- **To do**
Omit all pictures. Reproduce exactly the lines from the first line of the records below through the line with "Click author link nosilver4u".

Collected data entries:
------------
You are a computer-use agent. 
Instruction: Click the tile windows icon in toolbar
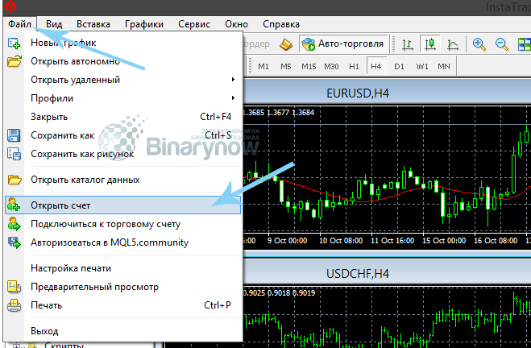523,44
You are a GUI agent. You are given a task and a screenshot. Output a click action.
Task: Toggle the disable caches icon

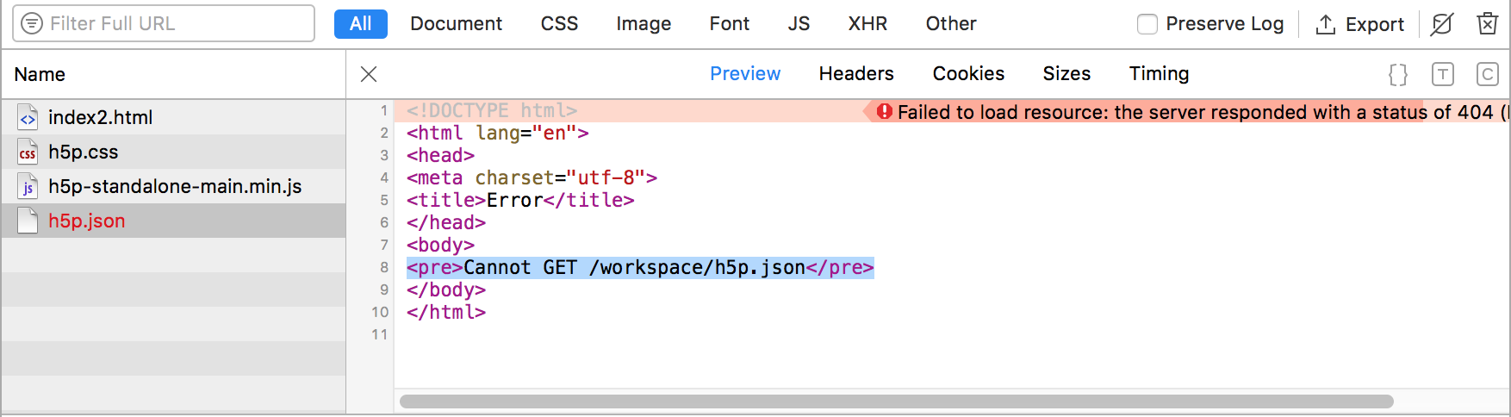point(1441,24)
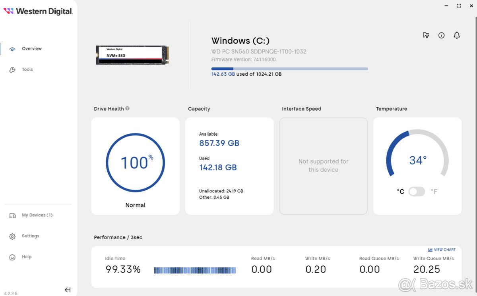This screenshot has width=477, height=296.
Task: Click the Drive Health help question icon
Action: pos(128,108)
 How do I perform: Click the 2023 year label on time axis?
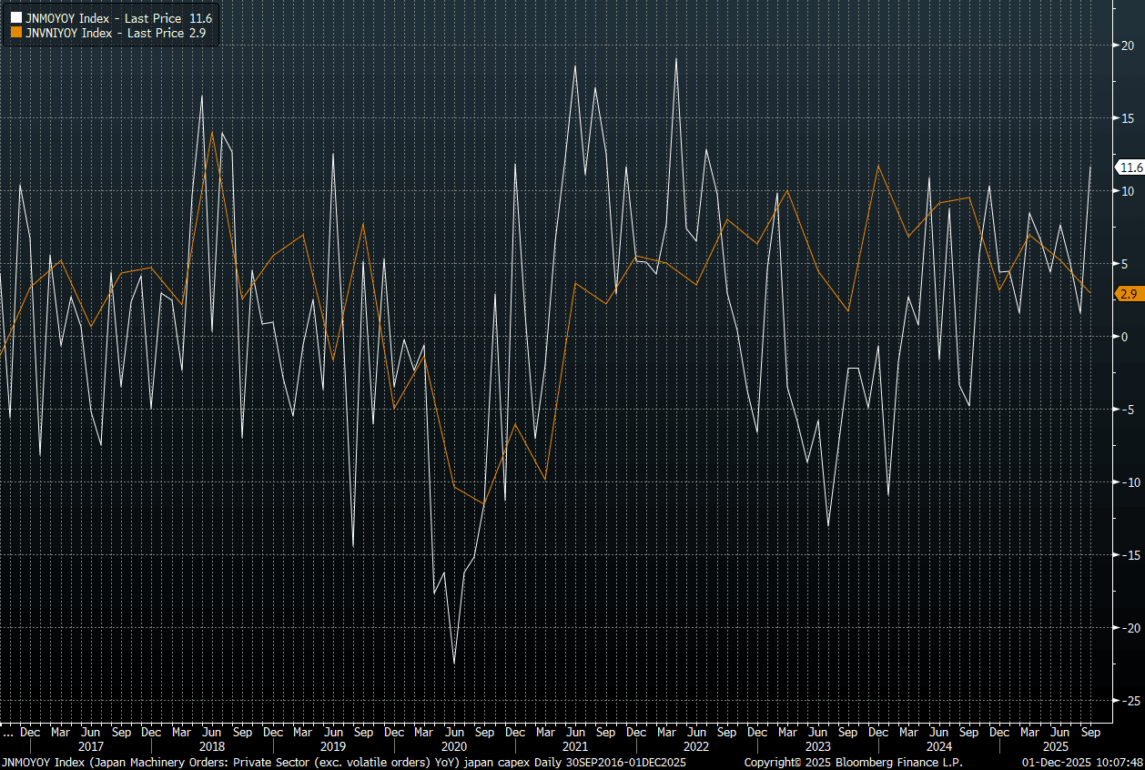coord(818,746)
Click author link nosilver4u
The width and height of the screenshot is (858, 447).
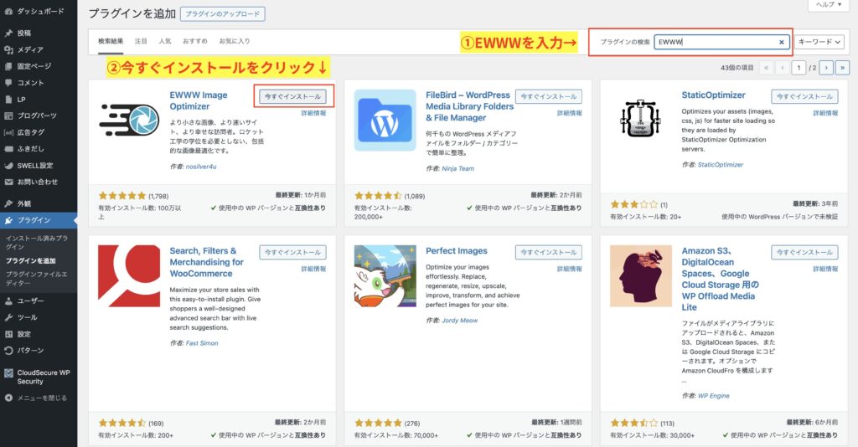(202, 167)
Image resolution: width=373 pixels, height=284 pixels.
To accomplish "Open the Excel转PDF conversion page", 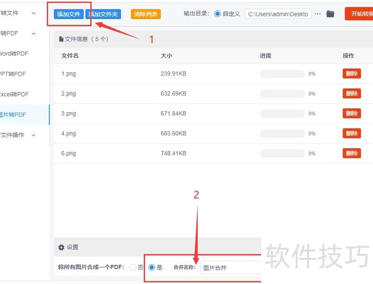I will (x=14, y=94).
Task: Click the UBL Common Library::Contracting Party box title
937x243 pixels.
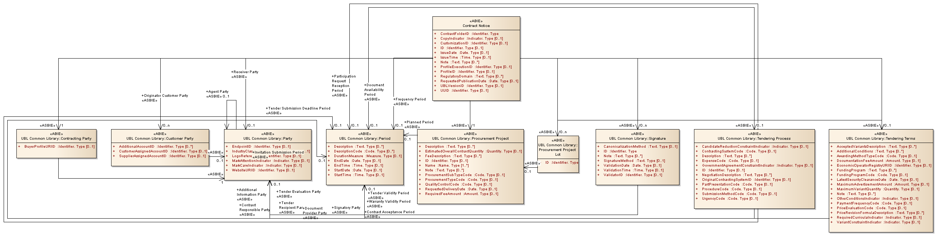Action: pyautogui.click(x=56, y=139)
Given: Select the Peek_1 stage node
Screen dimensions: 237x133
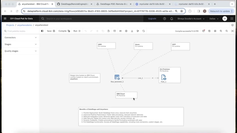Looking at the screenshot, I should [x=164, y=77].
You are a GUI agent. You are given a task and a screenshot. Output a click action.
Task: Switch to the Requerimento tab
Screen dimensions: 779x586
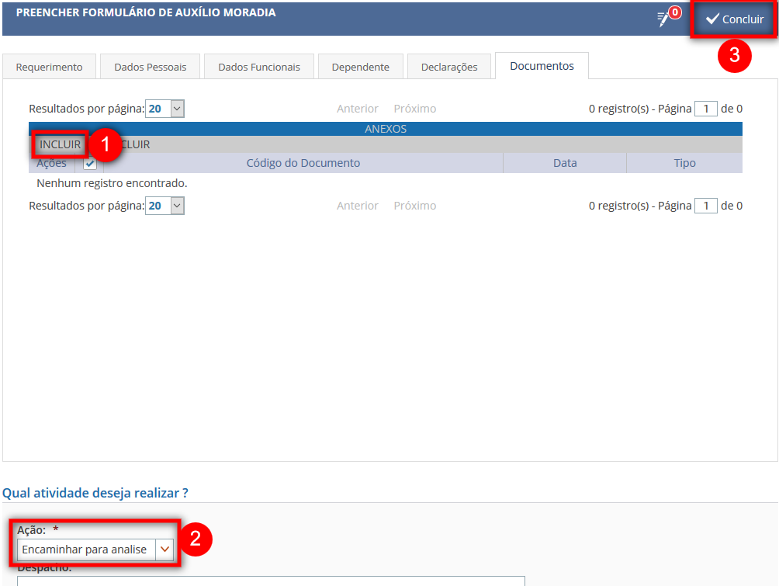[x=49, y=67]
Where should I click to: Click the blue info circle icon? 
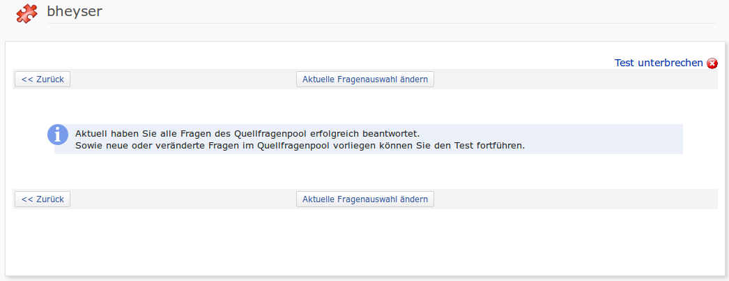pos(58,135)
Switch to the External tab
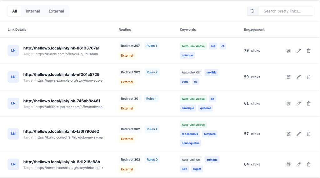Image resolution: width=320 pixels, height=178 pixels. 56,11
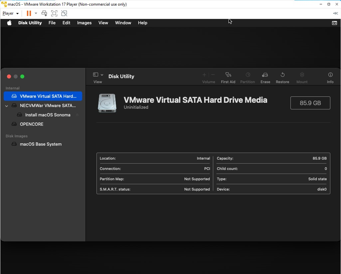This screenshot has height=274, width=341.
Task: Select the OPENCORE volume in sidebar
Action: click(x=32, y=124)
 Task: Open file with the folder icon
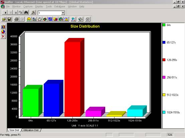(x=4, y=19)
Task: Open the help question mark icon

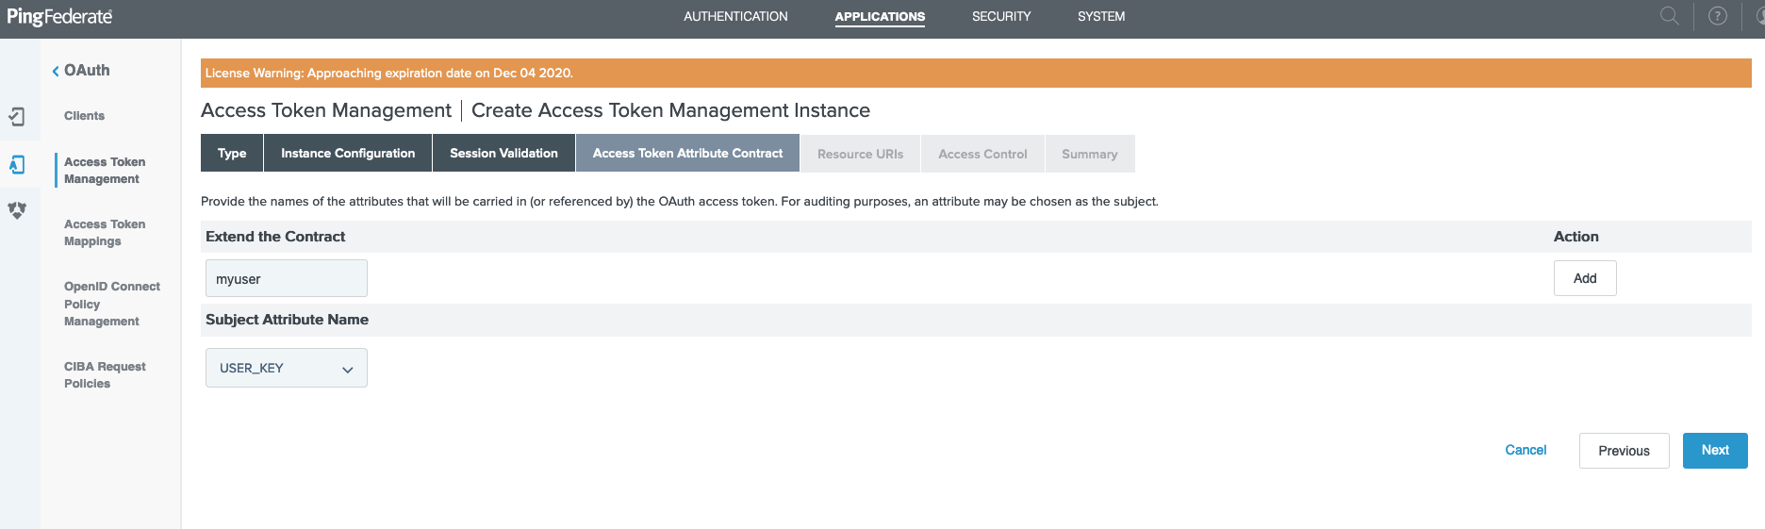Action: point(1717,16)
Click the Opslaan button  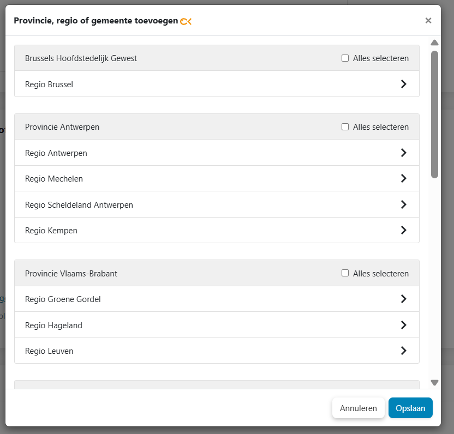point(410,408)
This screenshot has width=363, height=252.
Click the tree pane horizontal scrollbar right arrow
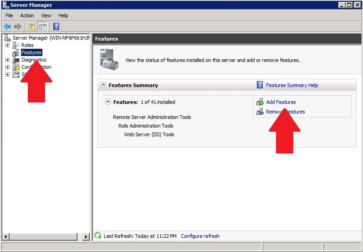86,237
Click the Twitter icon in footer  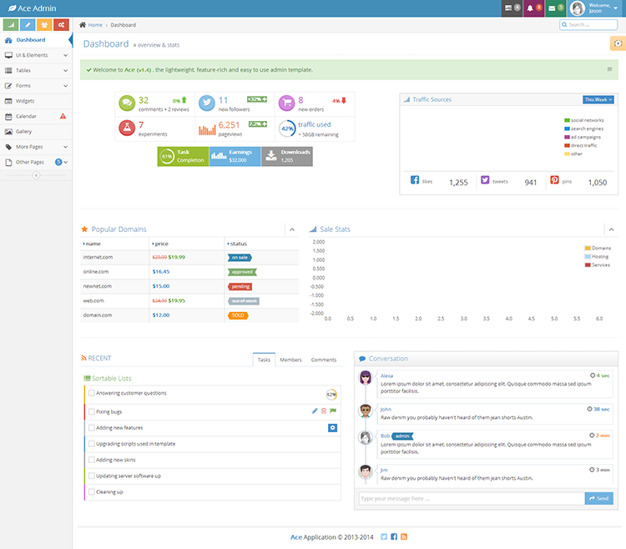pyautogui.click(x=384, y=536)
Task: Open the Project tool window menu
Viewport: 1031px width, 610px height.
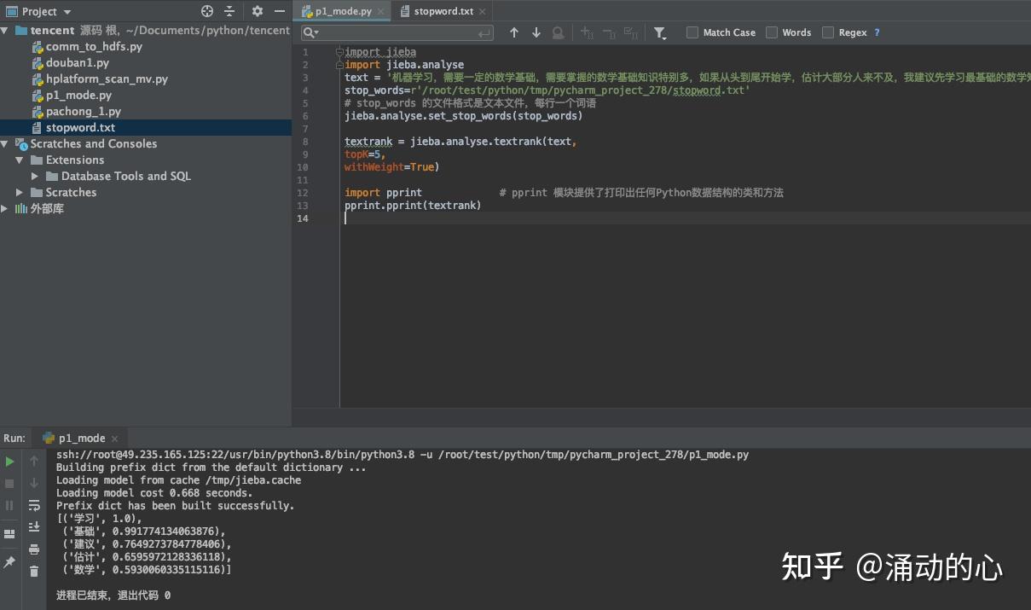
------------
- **Answer below**
You are a computer-use agent. 
Instruction: Click the tile windows icon in toolbar
523,44
You are a GUI agent. You are given a task and a screenshot. Output a click action.
Task: Toggle the disable caches icon

point(1441,24)
This screenshot has width=477, height=296.
Task: Click the Drive Health help question icon
Action: pos(128,108)
 How do I perform: Click the 2023 year label on time axis?
coord(818,746)
Click author link nosilver4u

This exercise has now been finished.